>>>

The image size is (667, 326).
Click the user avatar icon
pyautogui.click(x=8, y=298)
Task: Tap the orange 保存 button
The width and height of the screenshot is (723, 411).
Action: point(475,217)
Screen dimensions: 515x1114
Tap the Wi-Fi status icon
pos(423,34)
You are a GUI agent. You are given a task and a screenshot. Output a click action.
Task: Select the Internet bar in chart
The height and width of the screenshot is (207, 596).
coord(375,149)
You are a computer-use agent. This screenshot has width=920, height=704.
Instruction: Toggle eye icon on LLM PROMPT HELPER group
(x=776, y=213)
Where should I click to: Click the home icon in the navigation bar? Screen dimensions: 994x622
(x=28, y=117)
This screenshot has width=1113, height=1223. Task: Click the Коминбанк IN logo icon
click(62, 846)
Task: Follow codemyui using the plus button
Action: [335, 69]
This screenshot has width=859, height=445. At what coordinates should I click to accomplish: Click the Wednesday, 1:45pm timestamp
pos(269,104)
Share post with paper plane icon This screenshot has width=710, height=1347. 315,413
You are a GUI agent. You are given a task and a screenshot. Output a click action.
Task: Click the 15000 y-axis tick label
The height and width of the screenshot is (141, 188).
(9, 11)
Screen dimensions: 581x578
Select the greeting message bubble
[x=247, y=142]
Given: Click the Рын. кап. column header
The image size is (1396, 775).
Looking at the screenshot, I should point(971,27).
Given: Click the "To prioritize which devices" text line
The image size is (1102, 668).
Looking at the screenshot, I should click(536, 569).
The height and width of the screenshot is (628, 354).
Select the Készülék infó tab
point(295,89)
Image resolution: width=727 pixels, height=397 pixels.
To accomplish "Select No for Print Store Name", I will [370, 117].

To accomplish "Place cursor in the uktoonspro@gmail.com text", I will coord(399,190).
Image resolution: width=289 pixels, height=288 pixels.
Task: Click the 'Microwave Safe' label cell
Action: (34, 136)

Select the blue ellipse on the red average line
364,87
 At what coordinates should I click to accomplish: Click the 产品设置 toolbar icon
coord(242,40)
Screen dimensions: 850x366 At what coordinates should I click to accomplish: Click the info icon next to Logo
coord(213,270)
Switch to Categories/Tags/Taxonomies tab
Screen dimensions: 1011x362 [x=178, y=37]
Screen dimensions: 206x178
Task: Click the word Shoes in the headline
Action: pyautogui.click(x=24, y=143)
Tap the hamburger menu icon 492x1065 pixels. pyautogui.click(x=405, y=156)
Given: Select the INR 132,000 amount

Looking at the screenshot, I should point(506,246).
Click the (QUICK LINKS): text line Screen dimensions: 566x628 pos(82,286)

<<<

• Action item: A complete, exact transcription of the data above is the required answer.

• Exercise response:
The image size is (667, 326).
Click the user avatar icon
pyautogui.click(x=8, y=298)
Task: Tap the orange 保存 button
The width and height of the screenshot is (723, 411).
Action: point(475,217)
Screen dimensions: 515x1114
Tap the Wi-Fi status icon
pos(423,34)
You are a GUI agent. You are given a task and a screenshot. Output a click action.
Task: Select the Internet bar in chart
The height and width of the screenshot is (207, 596).
coord(375,149)
You are a computer-use agent. This screenshot has width=920, height=704.
Instruction: Toggle eye icon on LLM PROMPT HELPER group
(x=776, y=213)
Where should I click to: Click the home icon in the navigation bar? Screen dimensions: 994x622
(x=28, y=117)
This screenshot has width=1113, height=1223. Task: Click the Коминбанк IN logo icon
click(62, 846)
Task: Follow codemyui using the plus button
Action: [335, 69]
This screenshot has width=859, height=445. At what coordinates should I click to accomplish: Click the Wednesday, 1:45pm timestamp
pos(269,104)
Share post with paper plane icon This screenshot has width=710, height=1347. 315,413
You are a GUI agent. You are given a task and a screenshot. Output a click action.
Task: Click the 15000 y-axis tick label
The height and width of the screenshot is (141, 188).
(9, 11)
Screen dimensions: 581x578
Select the greeting message bubble
[x=247, y=142]
Given: Click the Рын. кап. column header
The image size is (1396, 775).
Looking at the screenshot, I should point(971,27).
Given: Click the "To prioritize which devices" text line
The image size is (1102, 668).
Looking at the screenshot, I should click(536, 569).
The height and width of the screenshot is (628, 354).
Select the Készülék infó tab
point(295,89)
Image resolution: width=727 pixels, height=397 pixels.
To accomplish "Select No for Print Store Name", I will [370, 117].

To accomplish "Place cursor in the uktoonspro@gmail.com text", I will coord(399,190).
Image resolution: width=289 pixels, height=288 pixels.
Task: Click the 'Microwave Safe' label cell
Action: (34, 136)

Select the blue ellipse on the red average line
364,87
 At what coordinates should I click to accomplish: Click the 产品设置 toolbar icon
coord(242,40)
Screen dimensions: 850x366 At what coordinates should I click to accomplish: Click the info icon next to Logo
coord(213,270)
Switch to Categories/Tags/Taxonomies tab
Screen dimensions: 1011x362 [x=178, y=37]
Screen dimensions: 206x178
Task: Click the word Shoes in the headline
Action: pyautogui.click(x=24, y=143)
Tap the hamburger menu icon 492x1065 pixels. pyautogui.click(x=405, y=156)
Given: Select the INR 132,000 amount

Looking at the screenshot, I should point(506,246).
Click the (QUICK LINKS): text line Screen dimensions: 566x628 pos(82,286)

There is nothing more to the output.